Philosophy of Mathematics, graduate lecture seminar, Oxford, Trinity term 2020

This will be a graduate-level lecture seminar on the Philosophy of Mathematics held during Trinity term 2020 here at the University of Oxford, co-taught by Dr. Wesley Wrigley and myself.

The broad theme for the seminar will be incompleteness, referring both to the incompleteness of our mathematical theories, as exhibited in Gödel’s incompleteness theorems, and also to the incompleteness of our mathematical domains, as exhibited in mathematical potentialism. 

All sessions will be held online using the Zoom meeting platform. Please contact Professor Wrigley for access to the seminar (wesley.wrigley@philosophy.ox.ac.uk). The Zoom meetings will not be recorded or posted online.

The basic plan will be that the first four sessions, in weeks 1-4, will be led by Dr. Wrigley and concentrate on his current research on the incompleteness of mathematics and the philosophy of Kurt Gödel, while weeks 5-8 will be led by Professor Hamkins, who will concentrate on topics in potentialism. 

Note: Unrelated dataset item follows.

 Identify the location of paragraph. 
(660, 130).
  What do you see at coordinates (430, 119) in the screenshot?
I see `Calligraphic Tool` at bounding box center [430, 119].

Readings as detailed below:

Weeks 1 & 2  (28 April, 5 May)
Kurt Gödel “Some basic theorems on the foundations of mathematics and their implications (*1951)”,  in: Feferman, S. et al.  (eds) Kurt Gödel: Collected Works Volume III, pp.304-323. OUP (1995). And Wrigley “Gödel’s Disjunctive Argument”. (Also available on Canvas).

Week 3 (12th May)
Donald Martin, “Gödel’s Conceptual Realism”, Bulletin of Symbolic Logic 11:2 (2005), 207- 224 https://www.jstor.org/stable/1556750. And Wrigley “Conceptual Platonism.”

Week 4 (19th May)
Bertrand Russell “The Regressive Method of Discovering the Premises of Mathematics (1907)”, in: Moore , G. (ed) The Collected Papers of Bertrand Russell, Volume 5, pp.571-580. Routledge (2014). And Wrigley “Quasi-Scientific Methods of Justification in Set Theory.”

Week 5 (26th May)
Øystein Linnebo & Stewart Shapiro, “Actual and potential infinity”, Noûs 53:1 (2019), 160-191, https://doi.org/10.1111/nous.12208. And Øystein Linnebo. “Putnam on Mathematics as Modal Logic,” In: Hellman G., Cook R. (eds) Hilary Putnam on Logic and Mathematics. Outstanding Contributions to Logic, vol 9. Springer, Cham (2018). https://doi.org/10.1007/978-3-319-96274-0_14 

Week 6 (2nd June)
The topic this week is: tools for analyzing the modal logic of a potentialist system. This seminar will be based around the slides for my talk “Potentialism and implicit actualism in the foundations of mathematics,” given for the Jowett Society in Oxford last year. The slides are available at: http://jdh.hamkins.org/potentialism-and-implicit-actualism-in-the-foundations-of-mathematics-jowett-society-oxford-february-2019.  Interested readers may also wish to consult the more extensive slides for the three-lecture workshop I gave on potentialism at the Hejnice Winter School in 2018; the slides are available at http://jdh.hamkins.org/set-theoretic-potentialism-ws2018. My intent is to concentrate on the nature and significance of control statements, such as buttons, switches, ratchets and railyards, for determining the modal logic of a potentialist system.

Week 7 (9th June)
Joel David Hamkins and Øystein Linnebo. “The modal logic of set-theoretic potentialism and the potentialist maximality principles”. Review of Symbolic Logic (2019). https://doi.org/10.1017/S1755020318000242. arXiv:1708.01644. http://wp.me/p5M0LV-1zC. This week, we shall see how the control statements allow us to analyze precisely the modal logic of various conceptions of set-theoretic potentialism.

Week 8 (16th June)
Joel David Hamkins, “Arithmetic potentialism and the universal algorithm,” arxiv: 1801.04599, available at http://jdh.hamkins.org/arithmetic-potentialism-and-the-universal-algorithm. Please feel free to skip over the more technical parts of this paper. In the seminar discussion, we shall concentrate on the basic idea of arithmetic potentialism, including a full account of the universal algorithm and the significance of it for potentialism, as well as remarks of the final section of the paper.